Lorenzo caminó como lo hizo todos los días durante 17 años, desde que nació. Incluso de bebé, cuando aún no podía caminar, caminaba por aquél extraño sendero. Ese día, sin embargo, escapó a la rutina y abrió una pequeña puerta a un costado y encogiéndose logro gatear hacia el pequeño túnel que se extendía ante él. Encendió la luz, que brilló con azulada intensidad y sus oscuros temores se transformaron en cálidos impulsos. - ¿Y por qué tengo que estar agachado? – Se indignó el joven Lorenzo. Nunca realmente le había gustado hacer las cosas porque si. Y si algo no lo entendía, aunque supiera que estaba bien hacerlo, prefería hacer otra cosa solo por principio. Esta no iba a ser la excepción, e iba a hacer algo al respecto esta vez. En un ligero parpadeo se encontró erguido en el pequeño túnel de no más de 1 metro de altura. Pero él no se achicó. Estaba harto de achicarse; pero el túnel tampoco se agrandó, ya que no tenía por qué hacerlo, así que ninguno de los dos se alteró.

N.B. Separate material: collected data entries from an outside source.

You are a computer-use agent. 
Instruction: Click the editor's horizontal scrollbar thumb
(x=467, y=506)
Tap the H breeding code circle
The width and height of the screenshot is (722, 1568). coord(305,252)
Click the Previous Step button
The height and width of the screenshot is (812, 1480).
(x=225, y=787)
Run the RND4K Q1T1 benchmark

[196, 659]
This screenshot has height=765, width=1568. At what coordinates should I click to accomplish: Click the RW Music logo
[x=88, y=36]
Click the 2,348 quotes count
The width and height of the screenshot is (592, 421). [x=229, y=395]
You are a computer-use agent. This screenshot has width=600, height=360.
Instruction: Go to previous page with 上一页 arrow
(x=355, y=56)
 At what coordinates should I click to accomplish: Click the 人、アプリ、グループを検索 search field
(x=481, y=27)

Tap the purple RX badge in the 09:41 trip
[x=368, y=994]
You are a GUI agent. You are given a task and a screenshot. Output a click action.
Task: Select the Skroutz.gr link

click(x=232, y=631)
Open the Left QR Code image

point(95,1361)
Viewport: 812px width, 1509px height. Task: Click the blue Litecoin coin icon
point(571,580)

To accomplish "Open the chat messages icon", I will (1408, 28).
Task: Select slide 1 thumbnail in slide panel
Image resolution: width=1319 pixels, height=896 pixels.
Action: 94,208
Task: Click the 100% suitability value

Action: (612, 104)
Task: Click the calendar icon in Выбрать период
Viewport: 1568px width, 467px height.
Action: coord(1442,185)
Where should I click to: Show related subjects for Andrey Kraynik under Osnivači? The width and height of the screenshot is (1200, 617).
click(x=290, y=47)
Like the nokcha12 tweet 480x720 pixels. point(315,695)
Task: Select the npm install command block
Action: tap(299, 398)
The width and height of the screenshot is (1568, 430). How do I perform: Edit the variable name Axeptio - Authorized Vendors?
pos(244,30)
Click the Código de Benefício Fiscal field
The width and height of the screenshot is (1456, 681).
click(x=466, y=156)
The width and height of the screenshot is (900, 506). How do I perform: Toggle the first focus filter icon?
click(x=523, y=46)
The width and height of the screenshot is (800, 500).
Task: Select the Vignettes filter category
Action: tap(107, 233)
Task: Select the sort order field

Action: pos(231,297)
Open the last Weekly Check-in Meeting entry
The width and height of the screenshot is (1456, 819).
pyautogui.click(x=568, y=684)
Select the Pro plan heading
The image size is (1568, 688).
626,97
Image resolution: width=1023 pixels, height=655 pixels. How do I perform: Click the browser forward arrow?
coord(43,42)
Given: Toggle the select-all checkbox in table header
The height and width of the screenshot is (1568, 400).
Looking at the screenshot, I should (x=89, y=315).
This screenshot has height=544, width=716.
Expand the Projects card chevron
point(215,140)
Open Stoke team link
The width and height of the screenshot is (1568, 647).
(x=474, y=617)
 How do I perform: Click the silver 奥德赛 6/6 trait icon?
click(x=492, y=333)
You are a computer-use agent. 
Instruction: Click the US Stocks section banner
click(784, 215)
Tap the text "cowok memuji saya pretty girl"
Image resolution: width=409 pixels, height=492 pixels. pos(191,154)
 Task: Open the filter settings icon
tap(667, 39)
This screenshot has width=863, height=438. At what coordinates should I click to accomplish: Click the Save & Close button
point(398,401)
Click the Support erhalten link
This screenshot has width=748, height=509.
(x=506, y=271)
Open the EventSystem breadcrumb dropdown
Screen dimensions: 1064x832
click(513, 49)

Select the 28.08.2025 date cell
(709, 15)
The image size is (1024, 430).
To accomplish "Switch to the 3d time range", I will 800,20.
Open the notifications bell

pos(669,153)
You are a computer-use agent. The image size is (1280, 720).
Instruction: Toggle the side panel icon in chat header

Siguió caminando y se encontró con varios gatos en el camino, todos lo miraban a él y el fingía ignorarlos a todos. Le gustaba sentir sus ojos en él e incluso llegó a desear que el túnel no acabara jamás para pasar una eternidad siendo contemplado por aquellos felinos ojos de penetrante presencia.
Ahora caminaba de cabeza por el techo del estrecho túnel que pronto fue el alto techo de un centro comercial. Miró hacia abajo y no resistió el impulso de escupir a los indefensos compradores que se deleitaban paseando por las frías galerías del enorme centro comercial. El sentía tanto calor...
Chasqueó los dedos y sintió un cosquilleo en la espalda que le gustó, así que los chasqueó de nuevo. Podía, de alguna forma, sentir el sonido subiendo por su medula espinal hacia su cerebro que la distribuía por todo su cuerpo. Era como energía pura, y cada sonido lo cargaba de ella.
Sacó su guitarra que nunca supo tocar y logró sacar de ella la melodía mas dulce que sus oídos jamás tuvieron el deleite de escuchar y su cuerpo la oportunidad de recibir.
El fuego ardió luego en la vieja guitarra recién adquirida y olvidada. Era tiempo de volver y, aunque lo lamentó, supo que no era un momento triste porque finalmente tendría la oportunidad de experimentar realmente alguna de aquellas cosas que acababa de vivir.
El sol le iluminó el rostro y de un rápido movimiento se levantó de su lecho con una extraña y apacible sonrisa dibujada en faz. Repitió la misma rutina de todos los días que se sabía de memoria pero que no podría recordar si se la preguntara un extraño en la calle. Poco a poco aquella sonrisa se fue disolviendo en el mar de sentimientos que su cara reprimió ese día y nuevamente recorrió el sendero de todos los días. Esta vez fue un buen chico y se aseguró de dejar todas las puertas cerradas para llegar directamente a casa, donde estaba a salvo.